Using Uninitialized Memory for Fun and Profit - l0stman
http://research.swtch.com/2008/03/using-uninitialized-memory-for-fun-and.html

======
chmike
That data structure can be actually used for a log structured database where
the sparse vector is the log file and the dense vector is the record index.

The index of the dense vector is then the record identifier, and the dense
vector contains the offset of the valid record in the log database.

The record identifier is a handle to the record data. It can be reused when
the record is deleted but will remain the same for the lifetime of the record.

The dense vector is very compact and may be stored and retrieved efficiently,
even if stored in the log itself. The record key index stores the association
between the key and the record identifier.
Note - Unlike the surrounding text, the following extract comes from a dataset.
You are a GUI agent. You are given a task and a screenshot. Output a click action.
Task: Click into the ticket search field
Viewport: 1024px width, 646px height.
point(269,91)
The GC or crash recovery process can easily locate valid records by checking
if their offset matches the one found in the dense index.
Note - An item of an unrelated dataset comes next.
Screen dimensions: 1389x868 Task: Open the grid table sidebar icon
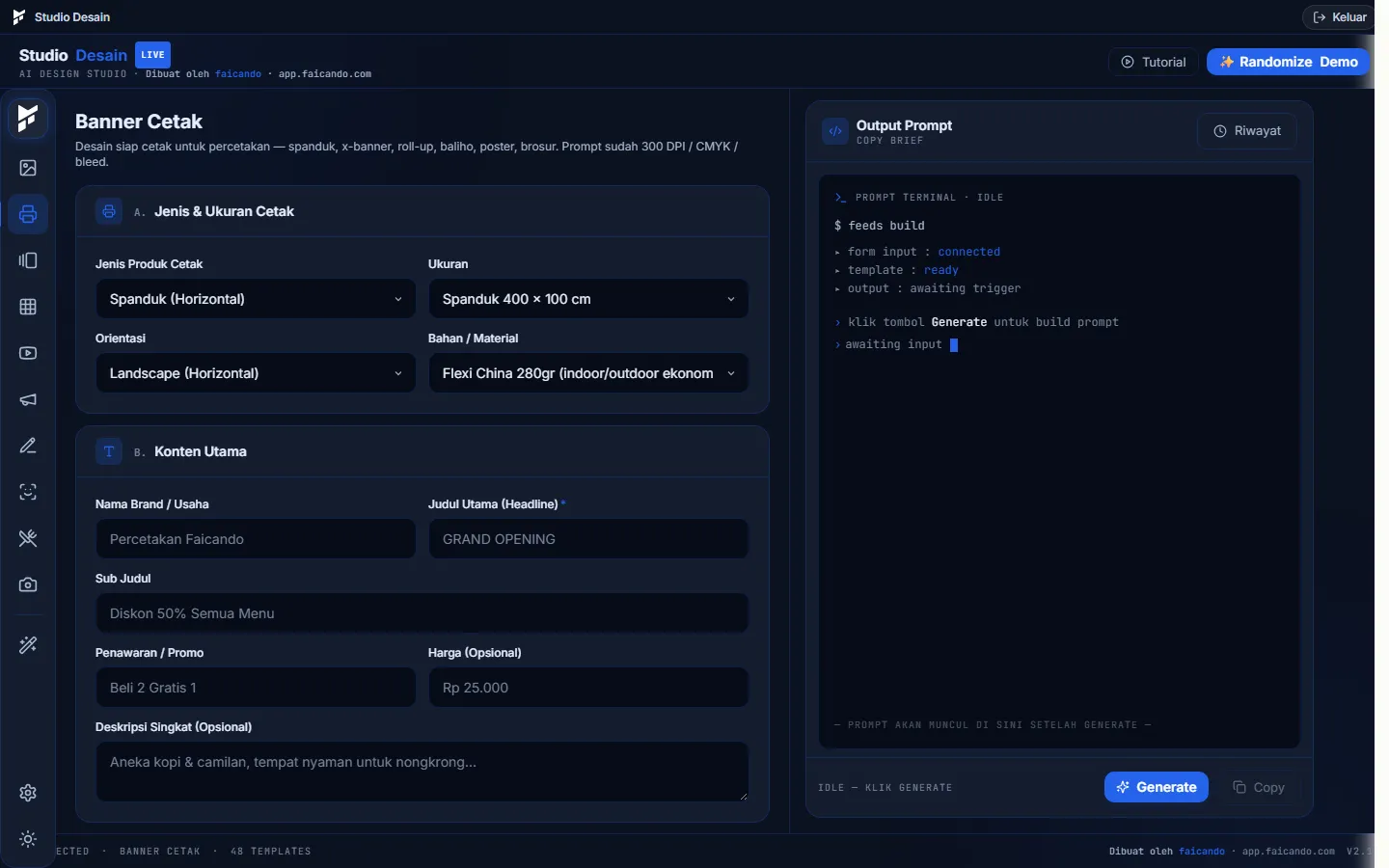pyautogui.click(x=28, y=307)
So this data structure is not just of historical interest. Thanks for the
link.

------
antirez
An interesting implementation of this trick can be found in the LZF
compression lib: <http://oldhome.schmorp.de/marc/liblzf.html>

Basically the hash table used to compare the current input with already seen
input is uninitialized, since the two values are anyway compared bit-per-bit
to actually make sure there is a match.

------
jrockway
malloc + memset takes about .24 seconds per gig on my machine. So be sure that
your dataset is really, really sparse before you try this.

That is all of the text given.